* **Given instruction A**: According to the album review, in what year was the reviewer introduced to The 77's?

══ Text segment ══

2008 Lo-Fidelity Records
Review by: Steve Ruff

The 77’s are a cornerstone in the music that has defined my generation. They have a catalogue that is as varied as it is long.  My introduction to them was way back in 1990 with the alternative offering “Sticks and Stones. This newest album “Holy Ghost Building” is the 14th album to be released since “Sticks and Stones”, and is to date, probably my favorite album.

This album is return to fine form with the guys in the band bringing not only an amazing collection of new cover songs, but a new sound as well. While rock and blues have been a staple of their sound for some time, this album brings in a couple of other distinct flavors such as folk, slide guitar and according to their website some “Byrds-era jangle electric 12 string”. This album was recorded much in the same way as the pioneers like Elvis, Cash and those guys did their early albums. According to lead singer Michael Roe, “ Those guys would choose a song, play through it to get the feel and arrangement, and while it was all fresh they would just roll the tape.” “That’s how you ended up with records like the ones I loved as a kid, and this one’s got that sound and feeling”.

═══
══ Records supplied ══

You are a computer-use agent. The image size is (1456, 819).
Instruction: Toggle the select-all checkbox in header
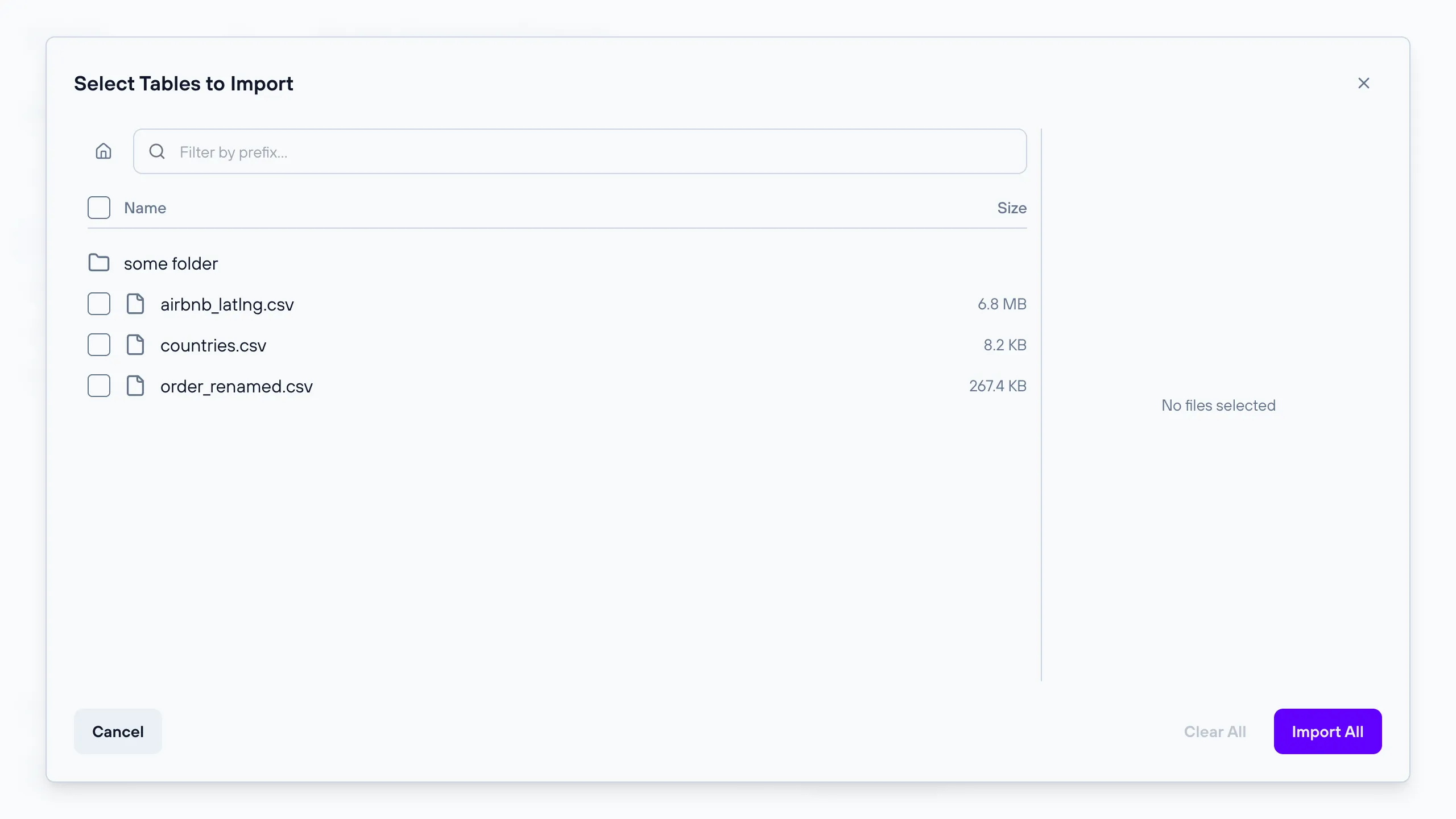tap(99, 207)
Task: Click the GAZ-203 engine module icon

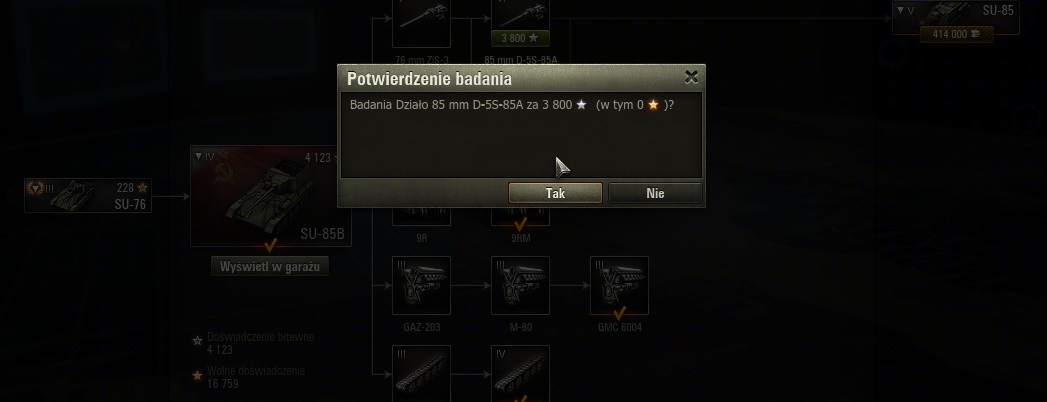Action: click(421, 285)
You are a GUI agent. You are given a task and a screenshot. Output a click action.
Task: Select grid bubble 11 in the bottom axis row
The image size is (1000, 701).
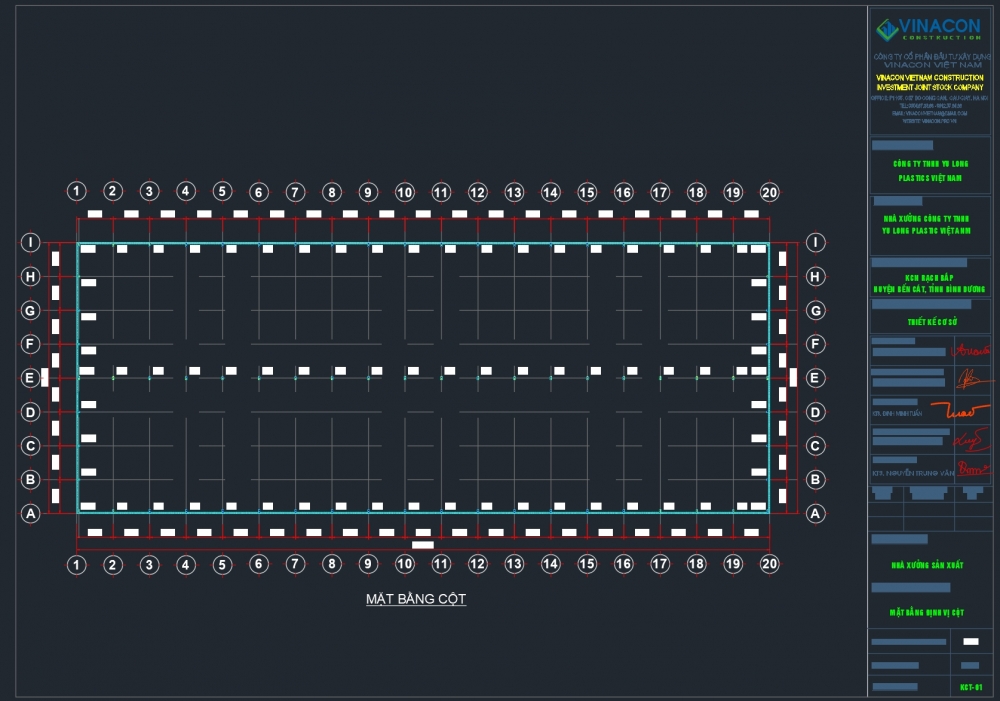441,565
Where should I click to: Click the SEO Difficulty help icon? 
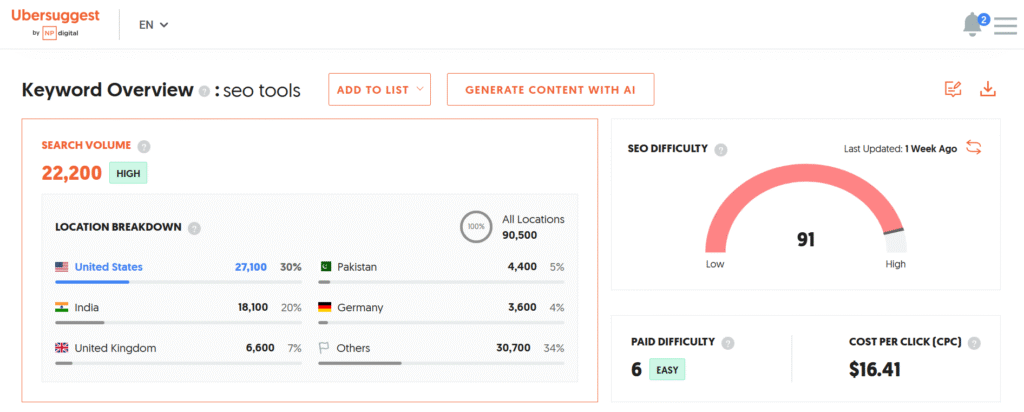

═══

* **Given instruction B**: Copy the dataset rows word for word, starting with the line that contains "Task: Click the GAZ-203 engine module icon" and going on through the end of the rows, and leave out the pictures.

* **Full answer A**: 1990

* **Full answer B**:
Task: Click the GAZ-203 engine module icon

Action: click(421, 285)
You are a GUI agent. You are given a task and a screenshot. Output a click action.
Task: Select grid bubble 11 in the bottom axis row
The image size is (1000, 701).
441,565
Where should I click to: Click the SEO Difficulty help icon? 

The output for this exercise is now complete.